- **Prompt A**
Answer these questions using the blog post below:
(i) How many months passed between the author giving up the blog and writing this post?
(ii) How often does the author now aim to post?
(iii) Which edition of the Encyclopedia Britannica did the author's family own?
## start Source passage
It’s been 16 months since I gave this thing up. I started a big, new important job and couldn’t afford the public exposure. Well, I was recently fired from that big, important job so it seemed like an appropriate time to finally break my silence. A lot has happened in the past year plus. The Chargers won a playoff game, Obamacare failed (surprise, surprise), I celebrated my 40th birthday, and oh yeah, I got fired. It had nothing to do with my performance (I actually had one of the best earnings years of my entire career). There was simply a regime change and I wasn’t aligned with the right camp. I now know firsthand that dirty politics are alive and well in corporate America. It’s all good. I’m like that post-apocalyptic cockroach basking in the sun amongst the rubble. I’ll survive and move forward, better for the experience, and look forward to the next chapter of my career elsewhere. Onward and upward, one door closes and another opens, right? But more importantly than any of that stuff, you’re reading this post which means the Quinsey Blog is once again alive and well. In this go-round the frequency of my posts will be reduced significantly (once a month will be the goal) and my tone will have changed a bit (I’m older and wiser now that I’m in my forties). I’m also going to work on being less mean and offensive (at the request of my lovely wife – happy 16th anniversary honey). But rest assured you’ll still get my unfiltered (and invariably inappropriate) views on a wide range of topics. Welcome to the first post of the Quinsey Blog, version 2.0:
The Greatest Generation to the Laziest Generation
My kids are always asking me a bunch of questions I don’t know the answers to (my state school education rearing its ugly head). My standard response has become, “Google that shit” (go ahead and hand me the father of the year trophy now). 30 seconds and a quick web search later they always have the answers to their questions, and usually a bunch of other useful information as well. The other day after once again muttering my catchphrase response, it hit me. The reason our children’s generation seems so damn lazy is because they are. But it’s not their fault really. Advances in technology have made being lazy a perfectly acceptable practice. In the new world order of social & mobile, lazy works.
Think about it. When we were kids there was no internet. If we needed to do research on something we went to the library and used the Dewey Decimal System (remember that shit?) to locate books on the topic. We then checked out a huge stack of literature, lugged it all home, and went to work. If your parents were rich you probably had a set of Encyclopedia Britanicas which saved you a trip to the public library. At my house we had only the “A” edition. Some dude was selling them door to door, and there was a promotion where you could buy the “A” edition at a deeply discounted price. The hook was that you’d find your first encyclopedia so useful, you’d order the rest of the alphabet at full price. But the joke was on the Britanica people as my parents had no intention of ordering any other editions, and from that point forward I wrote term papers (I’m not sure they even call them that anymore) on topics starting strictly with the letter “A” (to this day I can recite a comprehensive list of little known facts about the aardvark). For the current generation of kids, research is literally just a couple clicks away. If you need to write a term paper (or whatever they’re calling them now) you simply hit an easy button called the internet. Where’s the learning curve in that process?
## end Source passage
## start Extracted information
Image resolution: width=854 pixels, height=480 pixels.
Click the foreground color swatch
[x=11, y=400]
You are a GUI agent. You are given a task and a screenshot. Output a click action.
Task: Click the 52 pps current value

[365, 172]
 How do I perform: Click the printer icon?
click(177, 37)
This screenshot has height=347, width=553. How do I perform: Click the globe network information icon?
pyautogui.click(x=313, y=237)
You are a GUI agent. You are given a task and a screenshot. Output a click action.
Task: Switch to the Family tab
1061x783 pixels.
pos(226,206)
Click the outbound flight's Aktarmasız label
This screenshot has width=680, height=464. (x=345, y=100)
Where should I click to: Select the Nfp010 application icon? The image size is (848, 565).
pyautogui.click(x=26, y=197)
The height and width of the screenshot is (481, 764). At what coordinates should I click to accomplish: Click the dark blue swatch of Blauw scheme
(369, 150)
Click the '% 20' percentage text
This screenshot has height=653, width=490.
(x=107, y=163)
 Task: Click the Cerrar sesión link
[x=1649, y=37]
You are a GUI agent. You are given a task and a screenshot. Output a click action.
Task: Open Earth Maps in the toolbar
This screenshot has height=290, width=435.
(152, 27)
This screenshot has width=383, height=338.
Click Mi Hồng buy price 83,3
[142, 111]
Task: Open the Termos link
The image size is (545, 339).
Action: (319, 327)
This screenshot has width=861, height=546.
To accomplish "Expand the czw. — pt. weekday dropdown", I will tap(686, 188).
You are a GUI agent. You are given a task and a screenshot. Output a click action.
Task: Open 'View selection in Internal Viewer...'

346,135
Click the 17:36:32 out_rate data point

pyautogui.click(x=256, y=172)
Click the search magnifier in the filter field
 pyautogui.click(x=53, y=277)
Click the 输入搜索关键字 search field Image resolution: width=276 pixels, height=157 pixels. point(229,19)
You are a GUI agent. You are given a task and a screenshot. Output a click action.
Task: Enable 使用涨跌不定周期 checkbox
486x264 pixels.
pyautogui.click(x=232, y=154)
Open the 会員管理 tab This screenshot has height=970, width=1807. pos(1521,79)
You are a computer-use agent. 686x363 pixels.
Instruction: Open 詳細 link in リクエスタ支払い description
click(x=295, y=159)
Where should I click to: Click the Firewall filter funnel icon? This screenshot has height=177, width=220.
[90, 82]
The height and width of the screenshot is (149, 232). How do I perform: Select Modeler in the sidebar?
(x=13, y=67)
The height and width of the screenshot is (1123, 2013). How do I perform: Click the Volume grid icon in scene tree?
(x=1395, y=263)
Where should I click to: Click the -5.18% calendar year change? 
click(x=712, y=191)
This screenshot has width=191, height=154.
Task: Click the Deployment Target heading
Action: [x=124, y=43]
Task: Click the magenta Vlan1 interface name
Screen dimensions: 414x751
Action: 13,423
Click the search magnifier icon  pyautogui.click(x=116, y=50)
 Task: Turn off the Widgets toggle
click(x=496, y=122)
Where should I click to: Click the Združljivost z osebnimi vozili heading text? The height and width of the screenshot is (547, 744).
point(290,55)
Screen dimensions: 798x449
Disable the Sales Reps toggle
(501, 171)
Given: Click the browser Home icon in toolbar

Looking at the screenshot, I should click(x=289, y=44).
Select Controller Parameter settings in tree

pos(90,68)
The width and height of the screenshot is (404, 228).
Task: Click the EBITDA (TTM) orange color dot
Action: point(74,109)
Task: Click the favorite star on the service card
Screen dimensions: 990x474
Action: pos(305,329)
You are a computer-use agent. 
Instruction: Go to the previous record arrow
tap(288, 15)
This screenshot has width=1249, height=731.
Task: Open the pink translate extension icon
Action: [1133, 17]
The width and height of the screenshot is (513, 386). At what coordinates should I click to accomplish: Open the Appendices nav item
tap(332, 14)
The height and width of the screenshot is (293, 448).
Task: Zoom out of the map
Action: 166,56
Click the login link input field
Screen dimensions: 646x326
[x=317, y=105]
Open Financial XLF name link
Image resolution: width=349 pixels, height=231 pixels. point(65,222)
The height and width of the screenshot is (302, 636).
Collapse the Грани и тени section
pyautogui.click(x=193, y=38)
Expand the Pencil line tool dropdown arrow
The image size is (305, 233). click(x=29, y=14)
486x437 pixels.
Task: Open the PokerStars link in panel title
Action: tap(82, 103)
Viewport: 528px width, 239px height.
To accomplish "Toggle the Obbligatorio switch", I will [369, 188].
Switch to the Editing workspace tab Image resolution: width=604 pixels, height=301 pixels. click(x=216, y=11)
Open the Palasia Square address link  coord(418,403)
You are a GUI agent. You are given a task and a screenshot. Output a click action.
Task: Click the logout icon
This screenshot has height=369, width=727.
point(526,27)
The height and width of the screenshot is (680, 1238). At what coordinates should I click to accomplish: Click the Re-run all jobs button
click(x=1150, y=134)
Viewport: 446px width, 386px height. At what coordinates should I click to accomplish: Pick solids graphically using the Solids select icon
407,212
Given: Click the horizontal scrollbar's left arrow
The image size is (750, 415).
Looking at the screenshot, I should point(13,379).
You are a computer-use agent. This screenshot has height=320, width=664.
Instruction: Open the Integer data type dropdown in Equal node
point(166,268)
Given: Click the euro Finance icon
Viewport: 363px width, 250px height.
## end Extracted information
- **Prompt B**
From the entries, extract word for word the lines starting at the one that contains "Expand the Pencil line tool dropdown arrow" and ending with the final line of the entries.

- **Correct output A**
(i) 16 months
(ii) Once a month
(iii) The "A" edition

- **Correct output B**
Expand the Pencil line tool dropdown arrow
The image size is (305, 233). click(x=29, y=14)
486x437 pixels.
Task: Open the PokerStars link in panel title
Action: tap(82, 103)
Viewport: 528px width, 239px height.
To accomplish "Toggle the Obbligatorio switch", I will [369, 188].
Switch to the Editing workspace tab Image resolution: width=604 pixels, height=301 pixels. click(x=216, y=11)
Open the Palasia Square address link  coord(418,403)
You are a GUI agent. You are given a task and a screenshot. Output a click action.
Task: Click the logout icon
This screenshot has height=369, width=727.
point(526,27)
The height and width of the screenshot is (680, 1238). At what coordinates should I click to accomplish: Click the Re-run all jobs button
click(x=1150, y=134)
Viewport: 446px width, 386px height. At what coordinates should I click to accomplish: Pick solids graphically using the Solids select icon
407,212
Given: Click the horizontal scrollbar's left arrow
The image size is (750, 415).
Looking at the screenshot, I should point(13,379).
You are a computer-use agent. This screenshot has height=320, width=664.
Instruction: Open the Integer data type dropdown in Equal node
point(166,268)
Given: Click the euro Finance icon
Viewport: 363px width, 250px height.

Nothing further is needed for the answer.